____ Provided material

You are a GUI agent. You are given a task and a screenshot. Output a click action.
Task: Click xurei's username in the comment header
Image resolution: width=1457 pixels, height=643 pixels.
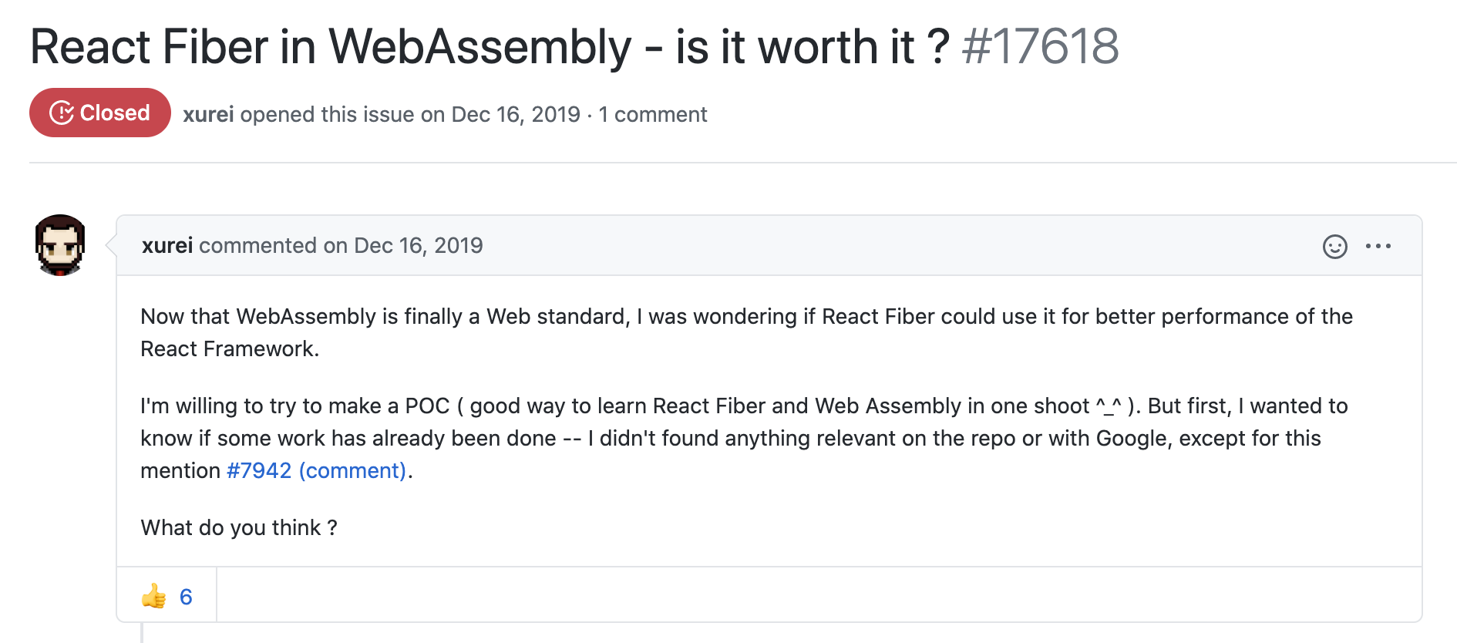click(x=167, y=245)
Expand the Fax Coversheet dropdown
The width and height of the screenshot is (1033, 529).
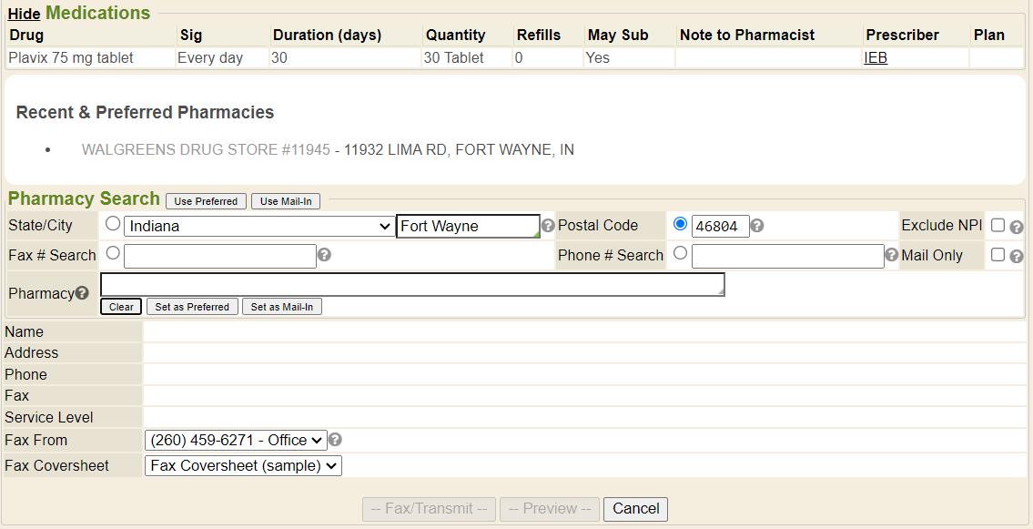pyautogui.click(x=242, y=465)
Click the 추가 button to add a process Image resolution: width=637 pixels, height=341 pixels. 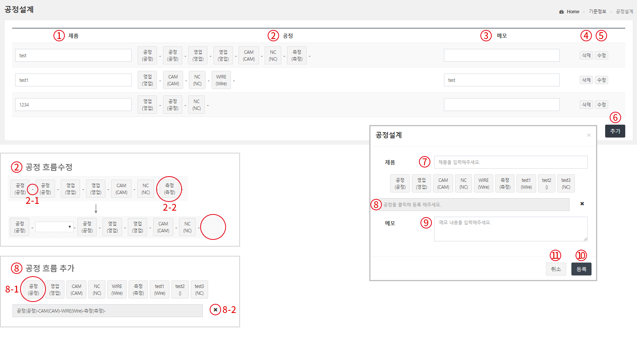pyautogui.click(x=615, y=131)
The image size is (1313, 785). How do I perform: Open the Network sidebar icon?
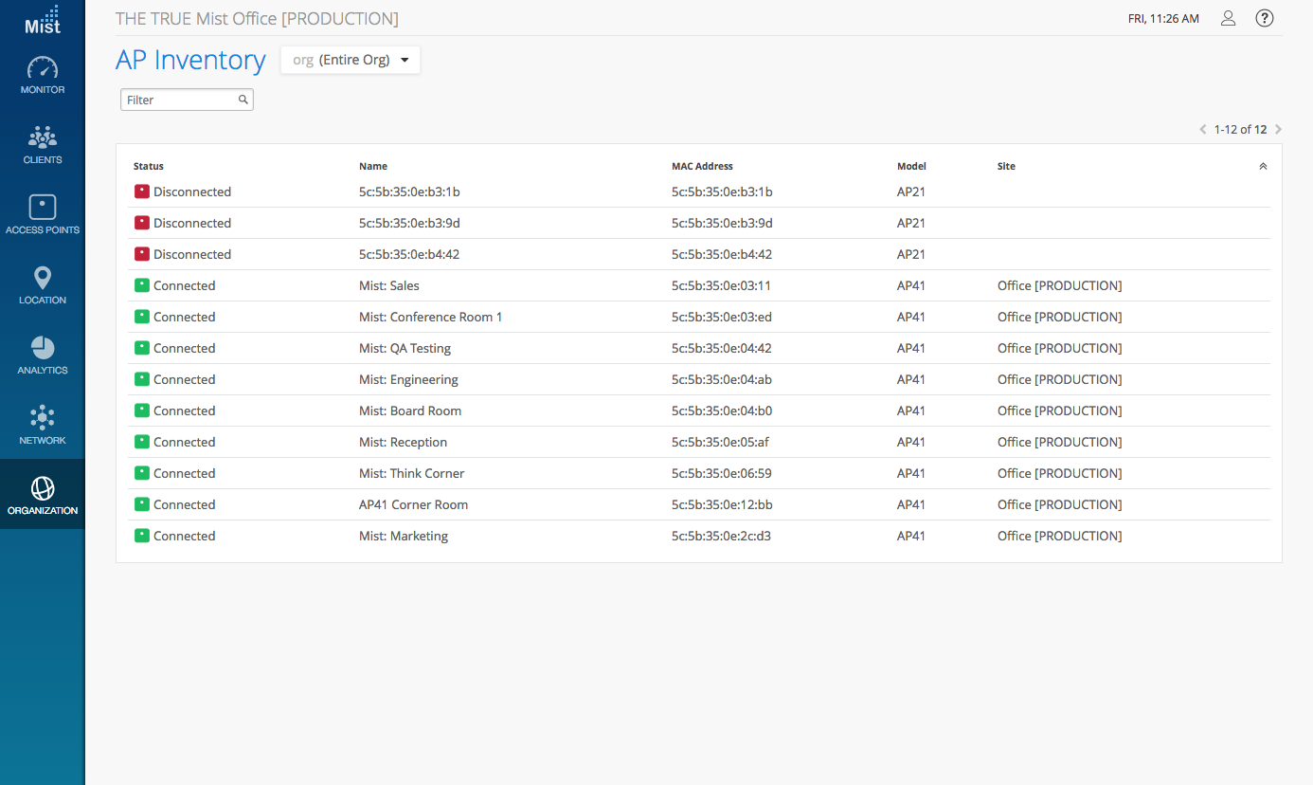(43, 418)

________

Format the lines from the start of the data above through the line containing "pyautogui.click(x=242, y=465)" as a numbered list, skipping any blank lines. Omit the pictures.

Worked answer:
1. You are a GUI agent. You are given a task and a screenshot. Output a click action.
2. Task: Click xurei's username in the comment header
3. Image resolution: width=1457 pixels, height=643 pixels.
4. click(x=167, y=245)
5. Expand the Fax Coversheet dropdown
6. The width and height of the screenshot is (1033, 529).
7. pyautogui.click(x=242, y=465)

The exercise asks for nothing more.